Identification of lysosome-related genes in gastric cancer and development of a prognostic model

Abstract

Abstract Background Despite significant advancements in the diagnosis and treatment of gastric cancer (GC), it remains a major contributor to global cancer-related mortality, characterized by high rates of distant recurrence and late-stage fatality. Methods We obtained gene expression data for the GC cohort (TCGA-STAD) from the Genomic Data Public Portal (GDC) and lysosome-related genomic data from AMIGO. We used the GSE66259 dataset from the Gene Expression Omnibus (GEO) database for external validation. Initially, we screened GC tissues for differentially expressed genes (DEGs) compared to normal tissues and overlapped DEGs with lysosomal genes to obtain lysosome-related genes (LRGs). Key LRGs were then selected for prognostic modeling through univariate Cox regression, Least Absolute Shrinkage and Selection Operator (LASSO) regression, and multivariate Cox stepwise regression.
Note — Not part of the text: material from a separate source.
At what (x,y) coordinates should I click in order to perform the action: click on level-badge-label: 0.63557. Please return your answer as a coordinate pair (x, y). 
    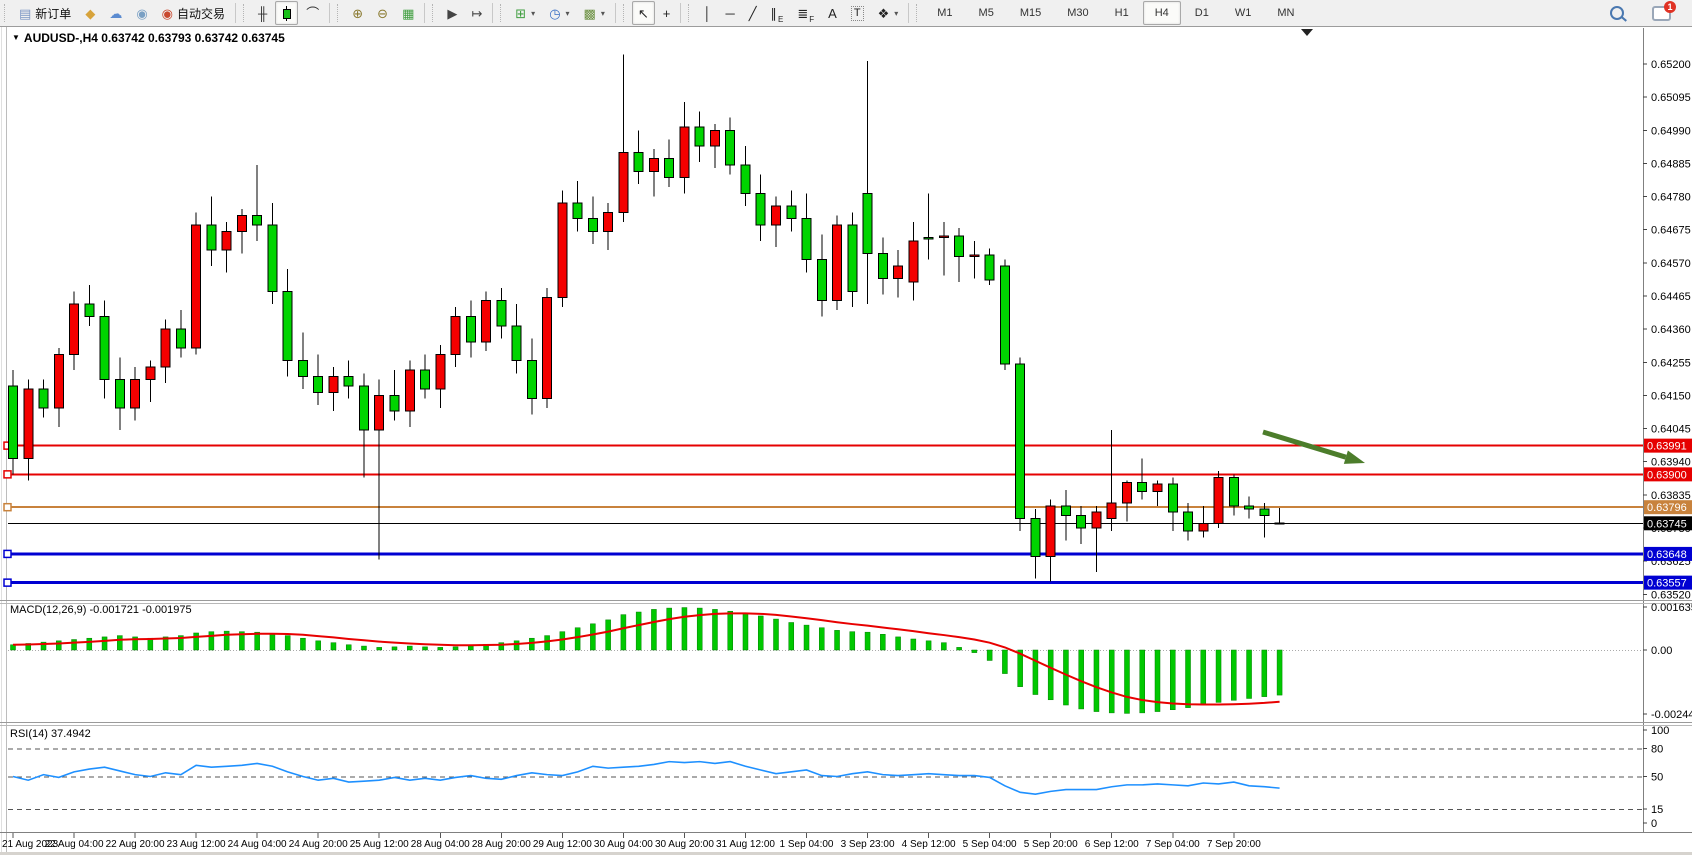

The prognostic models were evaluated using Kaplan-Meyer (K-M) analysis and receiver operating characteristic (ROC) curves. Independent prognostic factors were also identified by univariate Cox regression and multivariate Cox regression analyses. Additionally, we investigated biological functions, response to immune checkpoint inhibitors (ICIs), as well as tumor mutational load (TMB) mutations in high- and low-risk groups. Results The Univariate Cox analysis identified a total of 48 lysosomal genes with significant differential expression. Subsequently, LASSO regression was employed to select 11 prognostic genes. Finally, a multivariate Cox stepwise regression yielded a set of 7 genes (TRIM29, EGF, GPC3, RETN, RNASE3, GRP, and PSAL1) for constructing the prognostic models. The validated risk model demonstrated accurate prediction of clinical outcomes. Furthermore, independent prognostic analyses revealed that the risk score along with stage and age were independent prognostic factors. Notably, significant differences in biological function, immune microenvironment characteristics, as well as immunotherapy response, were observed between the high- and low-risk groups. Conclusions The identification of 7 key prognostic LRGs associated with GC patients facilitates accurate prognosis prediction and presents a novel avenue for enhancing clinical management and prognostic outcomes in the GC patient population.